D’un vide juridique qui empêche la pleine application de l’article 14 de la DDHC

D’un côté, on vous garantit dans la Constitution que vous pouvez suivre l’utilisation de l’argent public. De l’autre, tout est fait pour que vous ne sachiez pas ce que contient le budget communal en refusant toute comptabilité analytique, voire mieux toute comptabilité par engagement. Au milieu, la CADA (Commission d’accès aux documents administratifs), qui ne peut intervenir que sur des demandes de documents précis.

L’article 14 de la Déclaration des droits de l’Homme et du citoyen de 1789 dit que : « Tous les Citoyens ont le droit de constater, par eux-mêmes ou par leurs représentants, la nécessité de la contribution publique, de la consentir librement, d’en suivre l’emploi, et d’en déterminer la quotité, l’assiette, le recouvrement et la durée. » Pourtant, lorsqu’un citoyen tente d’appliquer cette loi, et imaginez la galère au niveau des finances de l’État, il constate que ce n’est pas possible.

En effet, lorsque vous vous trouvez avec un budget communal qui ne contient que des chiffres, en face de titres de chapitres aux noms pas forcément plus compréhensibles, vous pouvez toujours tenter, comme je l’ai fait, de demander les pièces administratives communicables ayant permis d’aboutir au vote du budget. Et puis saisir la CADA devant le refus tacite d’une mairie qui aurait concrètement des milliers de pièces à communiquer.
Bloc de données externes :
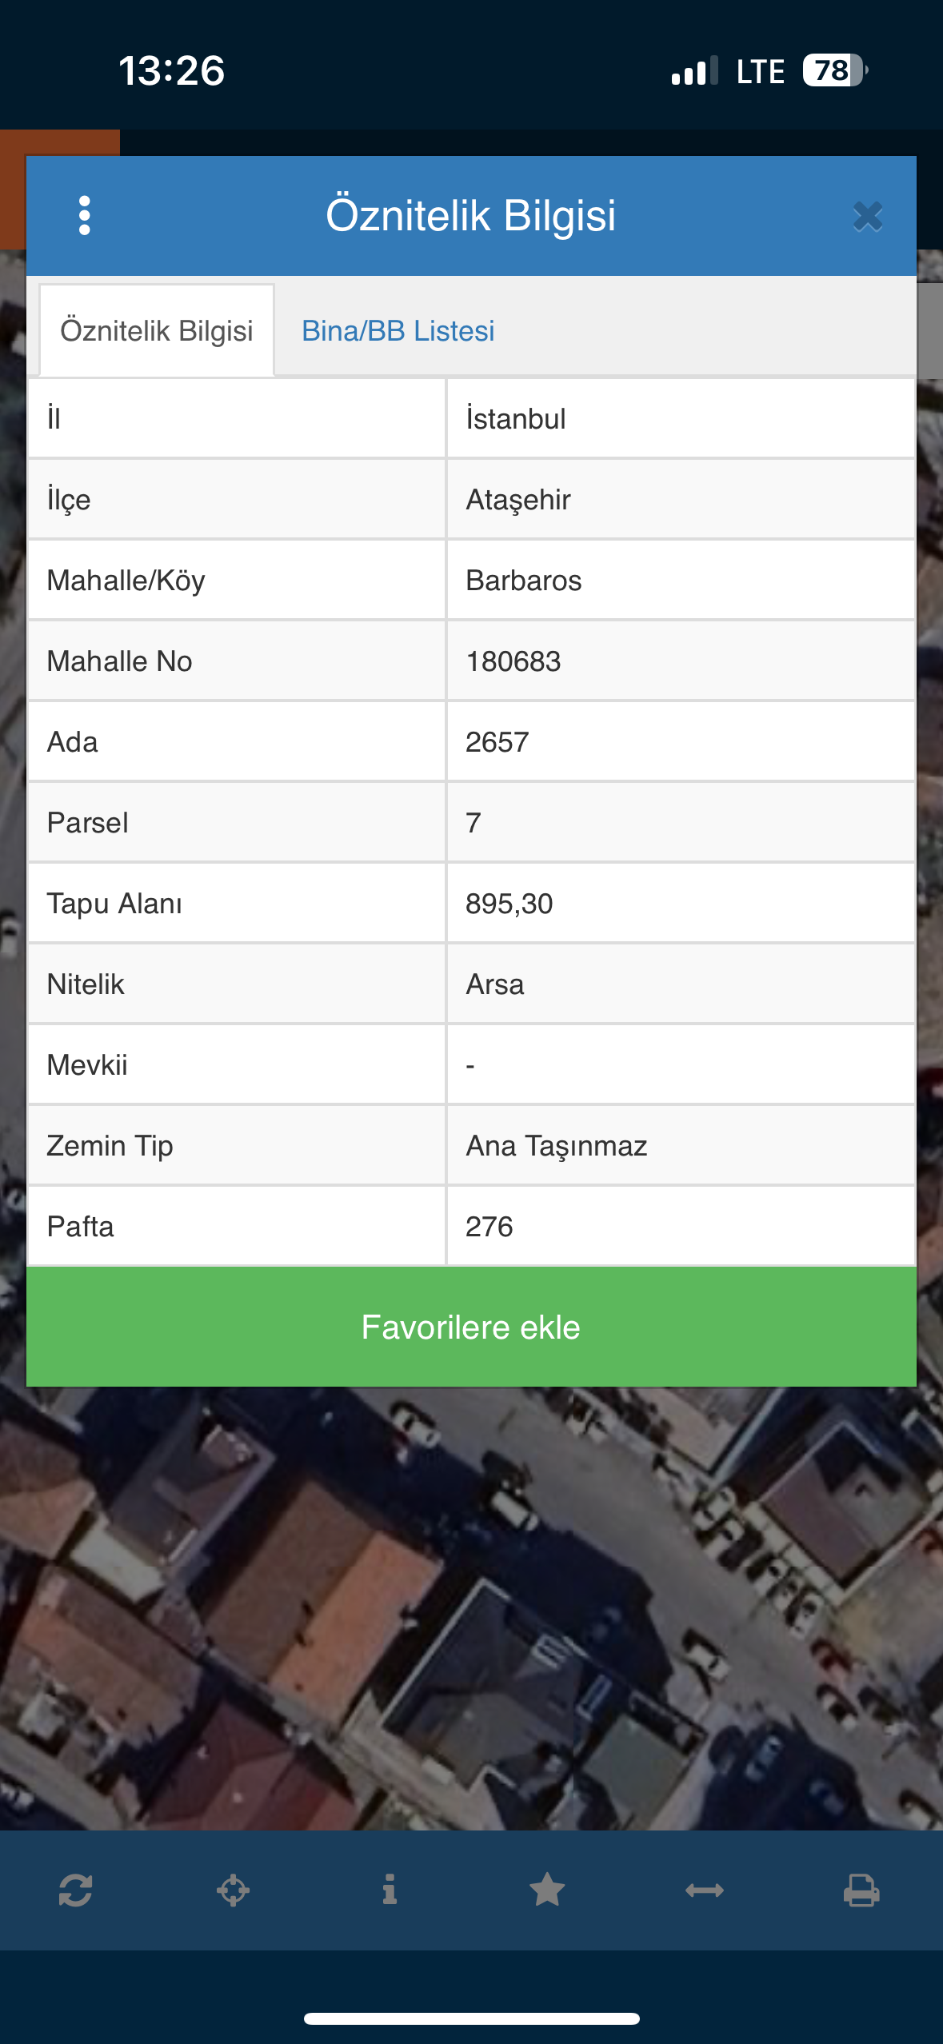Tap the info icon in bottom toolbar

pyautogui.click(x=390, y=1890)
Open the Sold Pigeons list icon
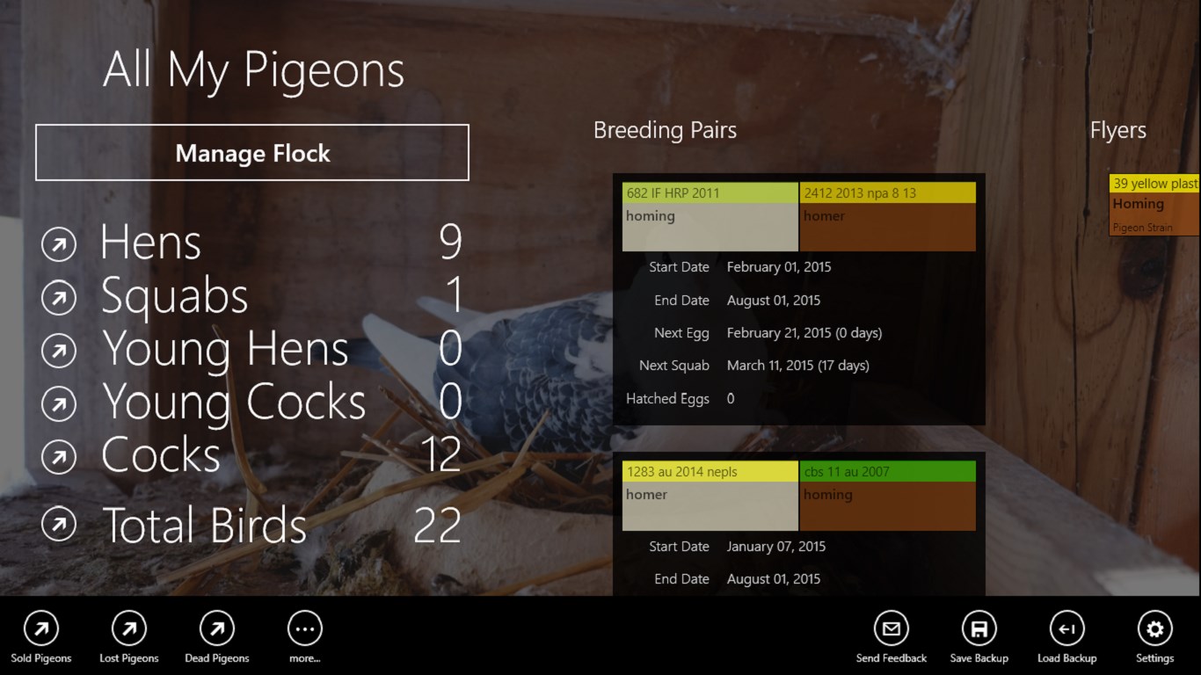The height and width of the screenshot is (675, 1201). pos(41,628)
Mais la CADA vous répondra inévitablement que les documents demandés doivent être « aisément identifiables« , en vertu de l’article L.311-2 du Code des relations entre le public et l’administration. Sauf que l’administration taisant la nature de tous ceux qu’elle reçoit, ou les requalifiant en documents préparatoires non communicables toujours en vertu du même article, c’est l’histoire du chat qui tourne en rond en essayant d’attraper sa queue.

Vraiment, la seule solution ne peut être qu’une transparence, normale en 2016 grâce aux outils numériques, d’une collectivité vis-à-vis de ses finances publiques. Ou alors le travail de longue haleine d’une association de contribuables qui se répartira le travail de fouille, bien en lien avec Bercy, et sera même en capacité d’agir juridiquement au bout de 5 ans. Mais dans une ville de plus de 30 000 habitants comme la mienne, autant vous dire que je n’irai pas très loin tout seul.